- This page discusses the development and differentiation of T-cells. T-cells develop from Hematopoietic Stem Cells in the bone marrow but the majority of their differentiation occurs in the thymus. An understanding of T-cell Receptor structure may be helpful to understand the following discussion.
|Commitment to T-cell Lineage|
- As mentioned, T-cells develop from Hematopoietic Stem Cells in the bone marrow which can give rise to all blood cells. Commitment to the T-cell lineage first occurs through a lymphocyte progenitor stage which can differentiate into any type of lymphocyte including B-cells, T-cells, or Natural Killer Cells. The precise pathways which give rise to the different types of blood cells is discussed in greater detail in Hematopoiesis. It is thought that certain Lymphocyte Progenitor Cells exit the bone marrow and travel to the thymus where signals are provided that complete the commitment to the T-cell lineage.
- During the thymic stages of T-cell development the cells commit to the T-cell lineage, begin expressing functional T-cell Receptor and T-cell Coreceptor, thus differentiating into CD4+ or CD8+ T-cells. T-cells enter the thymus at its cortex and as they differentiate through the following stages they migrate toward the thymic medulla. During differentiation T-cells are progressively selected for certain properties of their T-cell Receptor. T-cells whose T-cell Receptor does not full-fill certain structural criteria undergo apoptosis. Fully differentiated, mature T-cells at the thymic medulla are then released into the peripheral circulation.
- Double Negative Stage
- Upon entry into the thymus lymphoid progenitors do not express T-cell Receptor or the T-cell Coreceptors, CD4 or CD8, on their surface. Because CD4 and CD8 are not expressed, these cells are referred to as "Double Negative Thymocytes". During this stage, T-cells begin to genetically rearrange and mutate their alpha and beta T-cell Receptor genes. Mutation and rearrangement proceeds through a mechanism highly similar to VDJ recombination during B-cell Development (see page). The end result of these genetic changes are genes which encode a completely unique T-cell Receptor with a unique antigen-specificity.
- Double Positive Stage
- Following successful rearrangement of the TCR genes, T-cells begin expressing the rearranged TCR on their surface along with both the CD4 and CD8 T-cell Coreceptors. Because both CD4 and CD8 are expressed, these cells are termed "Double Positive Thymocytes". During the double positive stage, the T-cells are selected for the capacity of their TCR to recognize host MHC molecules. This "Positive Selection" ensures that any surviving T-cells possess TCRs which can complex with host MHCs, a capacity without which the T-cell could not successfully sample MHC-bound microbial peptides.
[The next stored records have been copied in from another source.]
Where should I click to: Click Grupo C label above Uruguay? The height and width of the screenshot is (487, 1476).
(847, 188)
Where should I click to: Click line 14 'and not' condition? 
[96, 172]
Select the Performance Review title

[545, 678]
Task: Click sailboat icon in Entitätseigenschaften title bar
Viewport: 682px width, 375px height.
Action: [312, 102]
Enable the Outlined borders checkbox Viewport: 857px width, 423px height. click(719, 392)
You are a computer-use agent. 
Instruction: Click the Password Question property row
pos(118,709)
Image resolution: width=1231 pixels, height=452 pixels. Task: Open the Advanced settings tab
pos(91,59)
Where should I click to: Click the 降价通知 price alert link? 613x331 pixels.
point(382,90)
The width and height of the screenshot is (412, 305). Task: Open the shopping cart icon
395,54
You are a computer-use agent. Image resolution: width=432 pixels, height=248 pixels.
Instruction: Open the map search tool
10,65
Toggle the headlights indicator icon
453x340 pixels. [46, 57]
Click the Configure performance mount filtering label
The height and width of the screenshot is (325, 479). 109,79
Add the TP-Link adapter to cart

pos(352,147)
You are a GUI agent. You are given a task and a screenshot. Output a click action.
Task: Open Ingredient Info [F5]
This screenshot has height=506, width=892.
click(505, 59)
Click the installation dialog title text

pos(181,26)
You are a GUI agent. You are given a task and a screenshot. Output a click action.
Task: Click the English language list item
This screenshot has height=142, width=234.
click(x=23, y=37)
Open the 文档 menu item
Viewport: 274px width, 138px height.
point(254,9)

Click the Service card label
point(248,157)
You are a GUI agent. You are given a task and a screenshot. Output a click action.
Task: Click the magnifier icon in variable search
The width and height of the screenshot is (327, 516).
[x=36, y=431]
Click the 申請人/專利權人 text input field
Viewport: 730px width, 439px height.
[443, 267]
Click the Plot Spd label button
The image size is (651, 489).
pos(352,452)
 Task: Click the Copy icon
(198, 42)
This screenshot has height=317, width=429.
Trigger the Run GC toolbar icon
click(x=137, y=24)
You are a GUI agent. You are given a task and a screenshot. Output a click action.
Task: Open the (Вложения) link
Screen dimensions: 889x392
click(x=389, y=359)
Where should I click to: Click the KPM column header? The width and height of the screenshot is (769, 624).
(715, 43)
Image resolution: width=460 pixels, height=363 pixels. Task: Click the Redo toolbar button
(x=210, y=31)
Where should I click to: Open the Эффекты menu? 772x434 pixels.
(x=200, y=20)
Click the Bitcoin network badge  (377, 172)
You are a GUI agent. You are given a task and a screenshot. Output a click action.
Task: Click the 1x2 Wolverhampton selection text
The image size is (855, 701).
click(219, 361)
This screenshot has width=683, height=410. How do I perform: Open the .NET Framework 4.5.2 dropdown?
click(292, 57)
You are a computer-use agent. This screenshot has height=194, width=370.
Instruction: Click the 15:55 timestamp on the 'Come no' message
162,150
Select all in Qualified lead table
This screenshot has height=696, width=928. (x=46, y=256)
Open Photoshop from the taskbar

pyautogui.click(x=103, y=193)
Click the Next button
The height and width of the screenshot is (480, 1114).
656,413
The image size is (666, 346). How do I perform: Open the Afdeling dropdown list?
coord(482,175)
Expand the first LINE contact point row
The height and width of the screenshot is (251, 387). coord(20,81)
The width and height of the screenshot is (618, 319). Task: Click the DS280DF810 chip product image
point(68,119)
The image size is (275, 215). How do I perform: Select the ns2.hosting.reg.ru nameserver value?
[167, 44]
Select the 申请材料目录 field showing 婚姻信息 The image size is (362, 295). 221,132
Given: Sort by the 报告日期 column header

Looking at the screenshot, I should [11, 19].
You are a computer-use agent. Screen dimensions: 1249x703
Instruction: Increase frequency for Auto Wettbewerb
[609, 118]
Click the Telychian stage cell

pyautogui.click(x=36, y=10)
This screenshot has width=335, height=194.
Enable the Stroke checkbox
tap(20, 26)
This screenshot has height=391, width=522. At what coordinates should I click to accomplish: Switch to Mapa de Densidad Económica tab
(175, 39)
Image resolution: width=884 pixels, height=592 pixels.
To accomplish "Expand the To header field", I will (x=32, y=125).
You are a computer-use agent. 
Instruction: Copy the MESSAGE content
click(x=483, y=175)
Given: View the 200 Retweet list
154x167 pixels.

It is thought that Thymic Epithelial Cells are responsible for presenting MHC to differentiating T-cells in this stage and the next.
- Single Positive Stage
- Following the double positive stage, T-cells lose expression of either CD4 or CD8 and in doing so differentiate into "Single Positive Thymocytes", thus becoming either CD4+ T-cells or CD8+ T-cells. During this single positive stage, the T-cells are selected for those whose TCR cannot recognize host MHC bound to self-peptides. This "Negative Selection" ensures that any surviving T-cells will not be activated by cells that present peptides derived from host molecules. If this negative selection did not occur, host T-cells might mount an immune response against host tissues; indeed, defects in this process may be a cause of Autoimmune Disease.
- Mature T-cells
- The cells which ultimately reach the thymic medulla are CD4+ T-cells or CD8+ T-cells which can bind host MHC but cannot bind host MHC in complex with self-peptide. The positive and negative selective filters described above are thought to eliminate nearly 98% of all T-cells which enter the differentiation pathway. Any T-cells that survive are referred to as naive "Mature T-cells" and are then released into the peripheral blood.
- Naive, Mature T-cells released into the periphery are ready for participation in the Adaptive Immune Response. However, these cells require certain activating stimuli prior to differentiation into effector cells. These activating stimuli are provided by Antigen Presenting Cells and these processes are described more fully in the Adaptive Immune Response.